With the City of London deregulated, the Tories set about “selling off the family silver”, as Labour politicians of the time put it:

[…] the National Coal Board, British Rail, the Gas Board, the Water Board. They were the names of publicly run and owned industries and services. They were often inefficient, but they were run by people who knew what they were doing and provided what they promised—water, heating, lighting, railways—not just shareholder dividends.

Even America often recognizes the need for utilities to remain in public ownership. Here in Austin, Texas, the city owns and operates the electrical and water utilities, on a not-for-profit basis. Many other US towns and cities do the same, particularly in rural areas.

But when the Conservatives finally got kicked out of power after 18 miserable years, it was into the warm embrace of Tony Blair’s “New Labour”.

Labour continued a psychotic privatization not even the Conservatives would have dreamed of: selling off different lines of the capital city’s subway system to different consortia, in what was called a Public-Private Partnership.

(Vulliamy points out that the Jubilee line seems to be the most troubled, even though it’s so new that I remember it opening in 1979; whereas the Bakerloo line continues to work quite well, even though it opened in 1906. Again, it seems that modern Britain does a lot of stuff, but none of it is done very well.)

So why did the selloffs continue? The simple answer is that it was the only way the governments of the 90s and 2000s—whether Conservative or Labour—could get the books to balance. Between 1999 and 2002, Labour got so desperate that it sold half of Britain’s gold reserves in an attempt to avoid having to implement cuts. Like Saudi Arabia’s government propping itself up with oil profits, successive UK governments propped themselves up with fire sales of infrastructure and state-owned resources.

Now that there’s nothing left to sell, the obvious question is how much long term benefit came from those sales. Obviously selling off the gold reserves looks like a pretty bad move at this point, but given that the proceeds wouldn’t even cover a tenth of the cost of the bank bailouts it’s all a bit academic. More worrying is the state of UK society:

The state of modern Britain was molded in large part by the Blair years. In 2007, a decade into the New Labour enterprise, a UNICEF report placed Britain last among twenty-one developed countries for the well-being of children. […]
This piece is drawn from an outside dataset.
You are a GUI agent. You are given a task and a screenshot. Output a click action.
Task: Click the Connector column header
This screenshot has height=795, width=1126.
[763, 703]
By May 2009, after ten years of Blair’s Labour government (and two years of Gordon Brown’s), the gap between the rich and the poor in Britain was larger than at any time since record-keeping began in the early 1960s. […] The government had not managed to reduce the number of impoverished children and pensioners, despite increases in both categories in 2008.

In other words, if you look at graphs of trends in social inequality and social mobility, you find that the gap between rich and poor is wider than ever before. Worse, if you’re born into poverty, the chances of improving your situation are lower than ever before. The UK even gives the USA a run for its money in inequality, which is a staggering accomplishment.

As I mentioned earlier, the Cameron/Clegg government is now performing the kind of ruthless slashing of expenditure that US Republicans favor. This suggests that things will get worse; in the US, research shows that states which slashed expenditure in response to recession did worse than the ones that didn’t. Conventional economic wisdom is that you get out of recession by spending money to create jobs. To be fair, the Tories are also trying to do some of that, bizarrely even while claiming that government can’t create jobs.

So, two corrupt major parties. Both authoritarian, both selling off anything they can grab in a desperate attempt to prop up a collapsing economy, both paying billions in bailouts to their friends in the big banks, both facing social unrest, both cutting taxes and spending in the middle of a recession.

Neither Tony Blair’s authoritarianism nor David Cameron’s promise to unravel it represents transformation of any kind, because any professed differences between politicians and parties in Britain are spurious political pantomime.

In that respect, the UK and USA are perhaps closer now than they have ever been before.